Thrombosis accounts for one in four deaths worldwide(1). It is a general term for diseases caused by blood clots obstructing blood vessels, including myocardial infarction, stroke, pulmonary embolism, and cardiogenic stroke.
This is a significant issue in Japan, which is experiencing an aging society. Among the G7 countries, Japan has the highest percentage of elderly people within its total population. According to data from 2022, while the rate of individuals aged 65 and older in the U.S. is 17%, it is estimated to be around 30% in Japan(2).
Statistics show that 66% of stroke deaths occur in individuals aged 70 and older(3). Age is a primary risk factor for Thrombosis, and with the aging population in Japan, the burden of cardiovascular diseases is increasing. The second leading cause of death in Japan is heart disease, including myocardial infarction, while cerebrovascular disorders rank third. It is believed that approximately 30% of deaths in Japan are due to Thrombosis.
There are various types of thrombosis, but here we will focus on two particularly severe conditions.

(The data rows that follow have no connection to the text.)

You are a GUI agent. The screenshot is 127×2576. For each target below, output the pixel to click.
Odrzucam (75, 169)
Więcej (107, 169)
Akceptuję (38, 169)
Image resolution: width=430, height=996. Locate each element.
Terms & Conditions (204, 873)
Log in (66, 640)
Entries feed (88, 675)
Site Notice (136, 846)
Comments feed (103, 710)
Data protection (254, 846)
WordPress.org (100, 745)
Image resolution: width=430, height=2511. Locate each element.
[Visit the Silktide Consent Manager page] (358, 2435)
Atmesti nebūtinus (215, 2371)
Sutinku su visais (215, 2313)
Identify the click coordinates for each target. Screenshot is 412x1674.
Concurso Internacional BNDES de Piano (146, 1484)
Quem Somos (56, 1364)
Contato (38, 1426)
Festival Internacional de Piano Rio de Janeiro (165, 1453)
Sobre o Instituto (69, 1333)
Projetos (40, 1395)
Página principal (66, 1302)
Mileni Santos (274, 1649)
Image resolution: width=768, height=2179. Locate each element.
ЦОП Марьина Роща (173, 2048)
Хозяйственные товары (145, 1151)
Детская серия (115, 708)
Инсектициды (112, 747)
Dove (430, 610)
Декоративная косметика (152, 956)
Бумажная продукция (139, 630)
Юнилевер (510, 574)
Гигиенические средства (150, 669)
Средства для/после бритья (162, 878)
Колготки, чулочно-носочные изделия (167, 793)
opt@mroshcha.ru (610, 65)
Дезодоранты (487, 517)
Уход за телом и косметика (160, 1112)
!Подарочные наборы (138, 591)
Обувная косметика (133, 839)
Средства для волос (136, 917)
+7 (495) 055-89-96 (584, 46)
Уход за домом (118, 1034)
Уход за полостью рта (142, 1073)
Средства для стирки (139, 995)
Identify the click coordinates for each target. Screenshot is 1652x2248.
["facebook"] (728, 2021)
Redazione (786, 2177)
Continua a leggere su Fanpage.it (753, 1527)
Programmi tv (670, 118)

“Stroke” is a general term for diseases caused by blood clots’ obstruction of blood vessels in the brain, leading to insufficient blood supply to brain cells and subsequent cell necrosis. According to WHO data from 2021, stroke ranked as the third leading cause of death globally(4), with approximately 6.6 million deaths predicted in 2022(3). In Japan, cerebrovascular diseases accounted for 6.6% of deaths in 2023, with over 10,000 fatalities(5).
The severity of stroke is not only reflected in the death toll. Survivors may experience significant physical and mental burdens, such as tremors, speech disorders, and the risk of recurrence years later. Cognitive and emotional dysfunction can lead to deteriorating social relationships and increased social isolation(6). Physical disabilities can further limit mobility and lead to job loss, contributing to this isolation(6).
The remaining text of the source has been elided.